You can use a contour gauge as well, which is helpful. In the past, I've always used the cardboard and come out with nice results, but it seems the gauge will expedite the process. Harbor Freight has small versions... and so does google


----------



## innsanes (Feb 8, 2007)

InjunV18 said:


> You can use a contour gauge as well, which is helpful. In the past, I've always used the cardboard and come out with nice results, but it seems the gauge will expedite the process. Harbor Freight has small versions... and so does google


wow, I was like wtf is that, but googled how to use it and its a great idea. thanks


----------



## MSimz (Oct 7, 2007)

InjunV18 said:


> You can use a contour gauge as well, which is helpful. In the past, I've always used the cardboard and come out with nice results, but it seems the gauge will expedite the process. Harbor Freight has small versions... and so does google


x2 on the contour gauge. I use mine all the time, and it saves a lot of cardboard trial and error, and eliminates a lot of guesswork while making your first template.


----------



## prophet_ca (Feb 29, 2008)

See this is why i like this site, never would have known a countor gauge existed...


----------



## hellbilly007 (May 12, 2008)

My bad, I guess I'm stuck on fiberglassing stuff. Contour gauges are great.


----------



## theothermike (Dec 20, 2006)

omg omg omg this is like those things at spencers where u put your hand on them and the pins make an image on the other side of the pins.

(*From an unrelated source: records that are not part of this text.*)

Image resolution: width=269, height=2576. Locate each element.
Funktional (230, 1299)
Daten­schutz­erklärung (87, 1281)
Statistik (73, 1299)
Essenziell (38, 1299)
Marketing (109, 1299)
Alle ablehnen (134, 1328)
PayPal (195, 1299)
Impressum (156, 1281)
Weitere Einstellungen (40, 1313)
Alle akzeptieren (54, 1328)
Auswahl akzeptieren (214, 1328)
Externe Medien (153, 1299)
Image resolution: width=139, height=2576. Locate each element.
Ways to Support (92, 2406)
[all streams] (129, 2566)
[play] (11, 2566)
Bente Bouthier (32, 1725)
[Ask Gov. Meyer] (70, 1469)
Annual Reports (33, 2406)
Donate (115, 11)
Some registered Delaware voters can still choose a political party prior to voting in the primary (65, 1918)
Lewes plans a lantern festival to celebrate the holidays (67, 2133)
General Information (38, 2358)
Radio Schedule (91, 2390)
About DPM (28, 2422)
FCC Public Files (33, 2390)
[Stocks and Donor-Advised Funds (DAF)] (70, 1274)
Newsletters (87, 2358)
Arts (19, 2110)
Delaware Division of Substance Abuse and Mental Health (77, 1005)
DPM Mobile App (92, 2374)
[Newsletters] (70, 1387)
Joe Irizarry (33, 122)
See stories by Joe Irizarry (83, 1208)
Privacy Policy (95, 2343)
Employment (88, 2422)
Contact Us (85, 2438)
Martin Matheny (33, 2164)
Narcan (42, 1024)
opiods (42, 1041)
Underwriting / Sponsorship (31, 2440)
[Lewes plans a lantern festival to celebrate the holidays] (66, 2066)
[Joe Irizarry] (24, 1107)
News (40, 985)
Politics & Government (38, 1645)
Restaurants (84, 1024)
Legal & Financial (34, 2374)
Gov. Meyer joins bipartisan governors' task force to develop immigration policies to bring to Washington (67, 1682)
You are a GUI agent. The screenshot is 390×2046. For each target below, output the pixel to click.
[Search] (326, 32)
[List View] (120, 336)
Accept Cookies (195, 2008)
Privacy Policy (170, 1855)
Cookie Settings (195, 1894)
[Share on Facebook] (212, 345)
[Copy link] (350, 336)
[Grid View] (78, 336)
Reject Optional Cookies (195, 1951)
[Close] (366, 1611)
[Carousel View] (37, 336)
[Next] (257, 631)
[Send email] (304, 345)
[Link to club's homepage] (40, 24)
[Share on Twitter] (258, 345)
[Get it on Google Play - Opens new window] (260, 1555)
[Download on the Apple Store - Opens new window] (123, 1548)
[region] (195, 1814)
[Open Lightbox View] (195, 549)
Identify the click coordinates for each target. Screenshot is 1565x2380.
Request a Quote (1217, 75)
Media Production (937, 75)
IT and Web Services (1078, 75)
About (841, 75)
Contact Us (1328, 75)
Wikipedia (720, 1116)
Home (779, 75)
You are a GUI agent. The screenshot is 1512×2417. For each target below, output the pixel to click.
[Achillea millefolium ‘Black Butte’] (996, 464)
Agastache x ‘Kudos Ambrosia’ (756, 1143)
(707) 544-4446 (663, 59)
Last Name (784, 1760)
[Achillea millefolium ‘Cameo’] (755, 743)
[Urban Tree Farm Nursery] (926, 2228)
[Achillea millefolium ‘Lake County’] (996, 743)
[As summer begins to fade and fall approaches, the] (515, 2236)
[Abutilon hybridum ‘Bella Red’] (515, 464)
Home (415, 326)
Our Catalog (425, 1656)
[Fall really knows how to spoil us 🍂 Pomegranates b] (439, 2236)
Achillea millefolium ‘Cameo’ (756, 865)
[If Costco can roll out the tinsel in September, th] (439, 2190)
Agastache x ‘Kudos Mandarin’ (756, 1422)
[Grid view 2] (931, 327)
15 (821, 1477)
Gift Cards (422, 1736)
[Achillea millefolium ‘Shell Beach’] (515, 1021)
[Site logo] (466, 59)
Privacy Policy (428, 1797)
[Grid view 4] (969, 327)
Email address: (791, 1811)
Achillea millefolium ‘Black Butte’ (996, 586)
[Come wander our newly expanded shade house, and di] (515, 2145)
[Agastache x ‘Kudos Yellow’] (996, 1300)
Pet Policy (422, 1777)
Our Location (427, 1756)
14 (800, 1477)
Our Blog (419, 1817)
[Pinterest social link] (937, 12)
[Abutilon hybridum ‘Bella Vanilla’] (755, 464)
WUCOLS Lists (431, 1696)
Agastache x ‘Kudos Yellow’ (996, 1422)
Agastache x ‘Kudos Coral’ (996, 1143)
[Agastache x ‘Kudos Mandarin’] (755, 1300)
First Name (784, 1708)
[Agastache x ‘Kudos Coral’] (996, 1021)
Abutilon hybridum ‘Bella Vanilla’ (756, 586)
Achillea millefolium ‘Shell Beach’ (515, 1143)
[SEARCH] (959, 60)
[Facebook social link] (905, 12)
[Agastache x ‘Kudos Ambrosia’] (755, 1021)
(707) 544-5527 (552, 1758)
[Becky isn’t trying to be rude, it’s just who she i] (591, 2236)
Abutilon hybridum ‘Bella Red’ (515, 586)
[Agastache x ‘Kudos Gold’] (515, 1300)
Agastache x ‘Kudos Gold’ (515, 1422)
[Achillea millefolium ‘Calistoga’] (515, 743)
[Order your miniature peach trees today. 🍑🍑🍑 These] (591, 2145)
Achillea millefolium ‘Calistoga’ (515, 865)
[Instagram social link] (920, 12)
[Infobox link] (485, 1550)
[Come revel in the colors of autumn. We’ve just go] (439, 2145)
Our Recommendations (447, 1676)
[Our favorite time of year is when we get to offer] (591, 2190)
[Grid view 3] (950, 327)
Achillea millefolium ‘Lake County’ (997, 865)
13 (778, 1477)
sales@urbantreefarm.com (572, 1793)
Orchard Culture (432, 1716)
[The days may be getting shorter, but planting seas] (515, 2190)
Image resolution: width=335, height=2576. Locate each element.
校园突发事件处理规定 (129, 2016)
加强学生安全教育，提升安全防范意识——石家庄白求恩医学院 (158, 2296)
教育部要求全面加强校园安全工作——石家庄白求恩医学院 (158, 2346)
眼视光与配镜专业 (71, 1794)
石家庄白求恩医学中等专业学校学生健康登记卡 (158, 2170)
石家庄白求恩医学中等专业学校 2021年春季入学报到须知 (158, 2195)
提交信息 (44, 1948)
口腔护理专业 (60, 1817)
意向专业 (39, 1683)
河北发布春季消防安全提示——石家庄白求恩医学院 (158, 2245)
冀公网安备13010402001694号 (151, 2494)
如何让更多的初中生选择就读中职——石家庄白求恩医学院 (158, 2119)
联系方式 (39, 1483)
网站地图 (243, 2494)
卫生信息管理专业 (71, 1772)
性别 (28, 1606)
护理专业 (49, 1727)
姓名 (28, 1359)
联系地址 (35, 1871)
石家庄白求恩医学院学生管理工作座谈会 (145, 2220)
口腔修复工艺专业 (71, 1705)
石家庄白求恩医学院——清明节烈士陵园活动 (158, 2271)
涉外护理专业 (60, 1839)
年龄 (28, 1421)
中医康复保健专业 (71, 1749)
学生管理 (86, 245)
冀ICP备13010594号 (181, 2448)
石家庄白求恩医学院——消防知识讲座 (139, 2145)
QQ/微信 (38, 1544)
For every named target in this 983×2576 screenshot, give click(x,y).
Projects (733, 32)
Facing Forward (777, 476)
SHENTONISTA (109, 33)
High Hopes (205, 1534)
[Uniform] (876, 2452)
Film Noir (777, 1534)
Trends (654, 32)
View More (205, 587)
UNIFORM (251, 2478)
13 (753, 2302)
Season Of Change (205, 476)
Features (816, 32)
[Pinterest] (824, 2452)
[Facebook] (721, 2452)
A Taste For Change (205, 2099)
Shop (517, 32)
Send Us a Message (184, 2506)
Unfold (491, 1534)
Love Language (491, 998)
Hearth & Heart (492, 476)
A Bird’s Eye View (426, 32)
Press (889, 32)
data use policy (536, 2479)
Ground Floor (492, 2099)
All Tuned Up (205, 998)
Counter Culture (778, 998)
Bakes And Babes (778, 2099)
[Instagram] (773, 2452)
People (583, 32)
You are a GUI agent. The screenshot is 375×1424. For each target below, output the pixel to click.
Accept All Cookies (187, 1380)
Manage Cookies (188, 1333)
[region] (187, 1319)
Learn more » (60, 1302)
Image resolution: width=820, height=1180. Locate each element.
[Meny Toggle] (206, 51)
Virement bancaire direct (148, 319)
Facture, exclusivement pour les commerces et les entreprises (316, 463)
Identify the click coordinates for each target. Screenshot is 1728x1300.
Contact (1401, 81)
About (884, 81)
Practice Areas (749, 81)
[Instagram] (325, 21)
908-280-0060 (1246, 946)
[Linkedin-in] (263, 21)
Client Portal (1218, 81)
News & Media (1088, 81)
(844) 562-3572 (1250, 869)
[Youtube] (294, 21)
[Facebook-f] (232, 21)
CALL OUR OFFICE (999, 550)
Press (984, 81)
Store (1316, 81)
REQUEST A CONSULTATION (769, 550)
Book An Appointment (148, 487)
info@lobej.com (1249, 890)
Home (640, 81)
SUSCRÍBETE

WHY DID I WASTE like 2 weeks of my life using cardboard cut trim etc... to curves out of guessing on the top of my head.....

right tools for the right job win again


----------



## TheDavel (Sep 8, 2006)

They also make a ruler that adjusts to covers like a semi-limp noodle


----------



## spag_bace (Aug 24, 2006)

this might help


Originally Posted by dgbldr 
Thank you Greg. That's the one.

Mark, this week I need it for cutting floor tile around obstructions. But I've had to make patterns out of cardboard recently for other things also, because I only have a 6" gauge. So it's for the toolbox for misc. use. Not trying to make molder knives from a crown profile  

What else do you use to copy shapes for general use?

dg 

Most of the time I use a piece of plumbing solder, and form it around the contour of the object. Very good for copying curves, like around bullnose corners. The solder I use is a little thinner than the standard stuff the plumbers use, probably a strong 1/16'' in diameter, picked it up in the plumbing section at HD. I keep a spool of it in my tool box all the time.

I thought maybe you were planning on coping something into another piece that the two profiles didn't match, in which case I have a method of making molds of the two pieces that gets the cope profile dead nuts on.

Been there and done that with the carboard, and that can get frustrating to say the least, trying to get the carboard cut in to the object just right.
__________________
Mark


----------